There’s a neighborhood in every town or city that kids are advised to avoid after dark, but in Beacon Hills, every inch of the zip code becomes a slaughterhouse after the sun sets. For three full seasons of “Teen Wolf,” the small community has suffered casualties that would rival any world war’s body count, and with more bloodshed on the way, we have to ask the question: Is it time that Scott and his friends just f**king move?
OK, family roots are a good reason to stay. And when teachers aren’t being offed by musical instruments, we’ve heard BH actually has a pretty upstanding school district. But when you run the risk of bleeding out every time you walk the dog or grab a gallon of milk from the grocery store, it’s time to consider a fresh start.
1. New York City
First of all, with a population that’s pushing nine million, how easy would it be for Scott and his pack to avoid bad guys like The Darach or The Nogitsune? All they’d have to do is jump onto mass transit and BOOM — needles in a haystack. And sure, bringing “Teen Wolf” to Manhattan might subject your average Times Square tourist to undeserved terror, but with coffee shops on every corner, the good guys will be more alert and capable of taking down their nemeses than ever.

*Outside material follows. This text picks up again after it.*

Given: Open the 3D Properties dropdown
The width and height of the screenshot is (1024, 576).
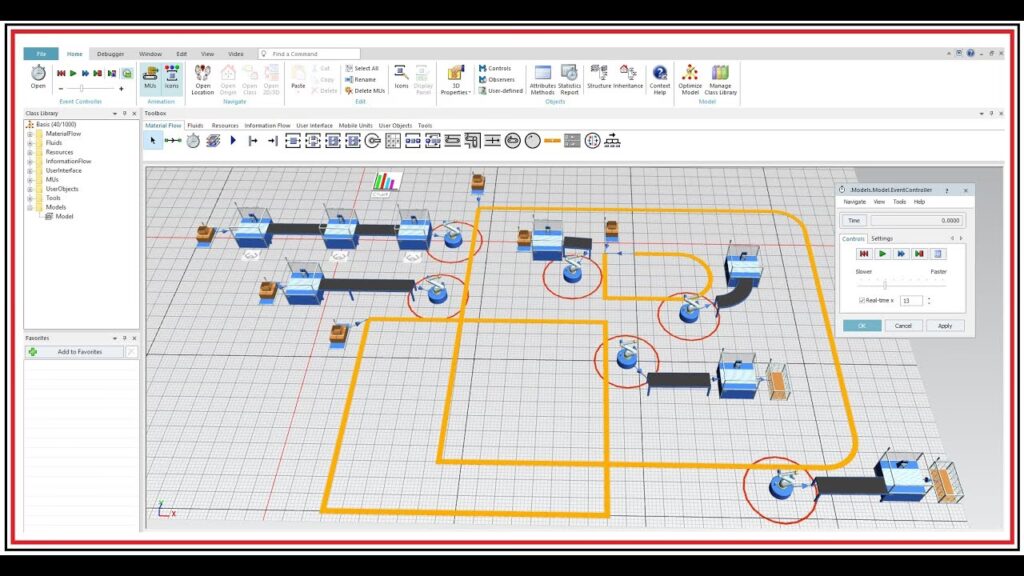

The Rocky Mountains…need we say more? If the wooded landscapes of Beacon Hills appeal to the “Teen Wolf” crowd (the Hale House might as well be a log cabin), just wait until good and evil are cut loose in the Mile-High City. The nearby Rocky Mountain National Park alone boasts 265,000 acres of nature, and if that’s not enough space for our heroes to hide in — well, at least they won’t face any congestion fleeing from the dark side.
First things first: A reunion with Jackson Whittemore seems long overdue, and why not settle into a new area with a friend who already knows his way around? Considering good theater and warm, inviting pubs are scattered across the city, we find it hard to believe that Deucalion or the like could stay so angry in the United Kingdom. But if a good plate of fish and chips can’t even quell such a villain’s bloodlust, then may God have to save the Queen…
If casualties are unavoidable, they might as well come with beautiful backdrops! Beyond the fact that Hawaii’s Oahu island features 112 miles of pristine coastline, its capital of Honolulu is one of the Top 10 safest cities in the United States. Evil knows no bounds, but you might as well stack the odds in your favor!
5. Los Angeles
If you’ve never had the privilege of sitting in traffic on the 405, take our word for it — it’s no fun. But road rage might be enough of a distraction for misguided Alpha Pack members to forget about Scott or any other intended target and go after the entertainment lawyer who’s riding his bumper instead. Plus, seeing your favorite celebrity passing through the Del Taco drive-thru at 4 a.m. is simply a hoot — might make night missions more palatable!